All is okay, but when enabling DHCP-Option 82 the performance drops immediately.
But the device have not to forward the DHCP-Pakets arrived on sfp1 to the CPU only Pakets that arrive on ether1 have to be redirected to CPU on Switch-Chip.
So activating DHCP-Option 82 should not have any impact on the bridging performance.
Mikrotik staff don’t regularly read this user forum, feature requests should be sent directly to them. Missing features with hardware offload are unlikely to be backported to older switch chips such as various Atheros/Qualcomm ones, the embedded switch in the MT7621A used by the hEX S may gain some as it the basically the same as that in the EN7562CT used by the new hEX refresh.

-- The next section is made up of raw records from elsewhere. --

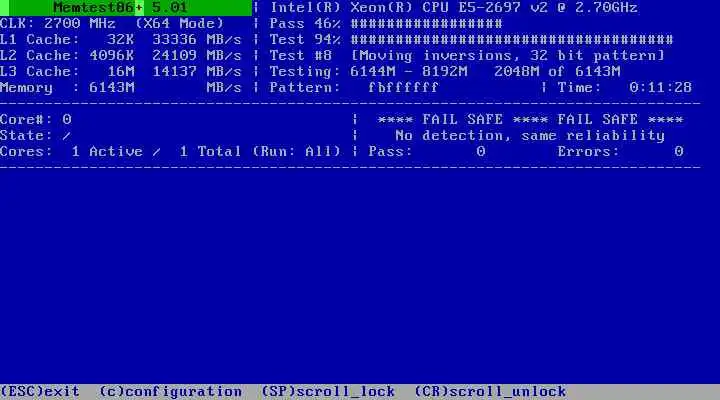Click the L2 Cache 4096K entry
The height and width of the screenshot is (400, 720).
click(112, 56)
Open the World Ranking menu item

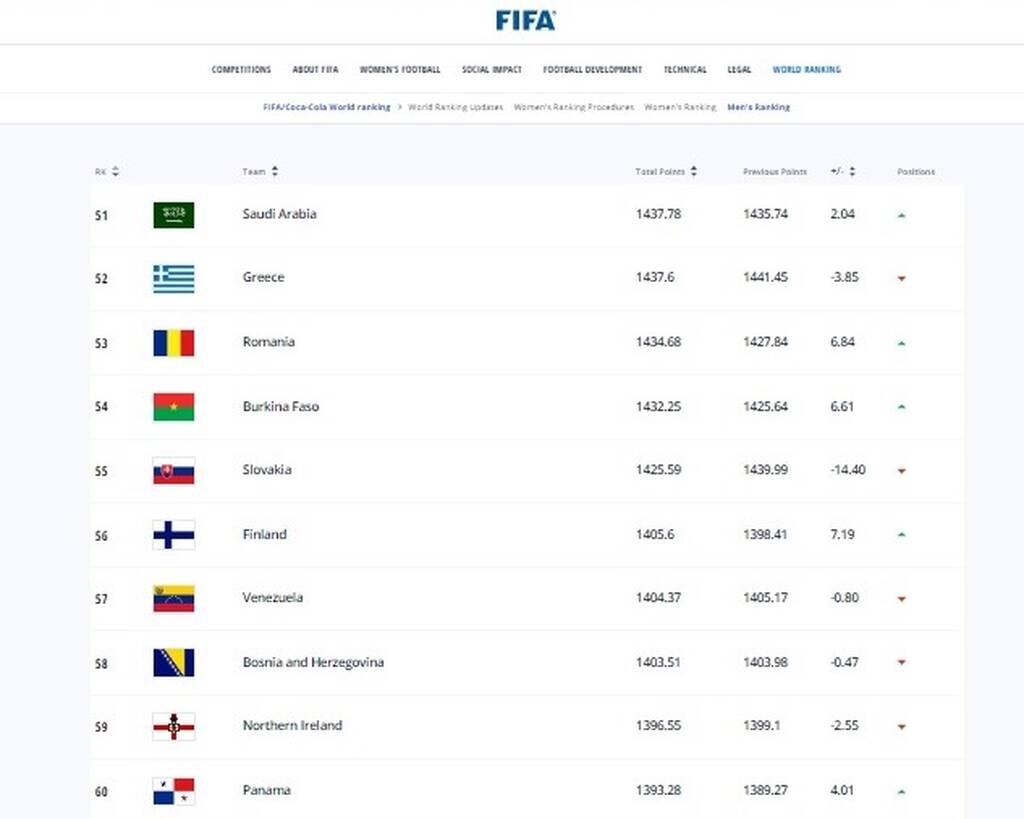pos(806,69)
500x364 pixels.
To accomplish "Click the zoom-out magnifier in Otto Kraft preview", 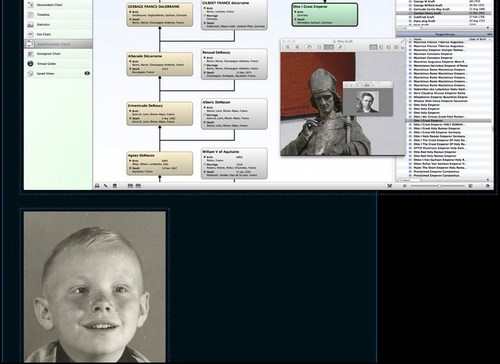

You can see the list of products that contain each switch chip model, and which particular interfaces/ports are attached to those switch chips, right below the switch chip feature matrix.
Also, please note that for the devices with those switch chip (RB5009, CCR2004-16G-2S+, L009), although turning on DHCP Snooping keeps hardware offload on the bridge, it will however make fast path non-functional on the bridge, and it affects fasttrack too. If you have a WAN port outside of the bridge, then fasttrack would still be working for connections between the WAN port and the interfaces on the bridge (including VLANs), but both fast path and fasttrack will be ineffective for any traffic between members of the bridges (such as inter-VLAN traffic). I have first-hand experience with the issue.
Okay, but why is it okay with v6.69.6 ?
Activating DHCP-Snooping on v6.69.6 does not decrease speed to round about 300M.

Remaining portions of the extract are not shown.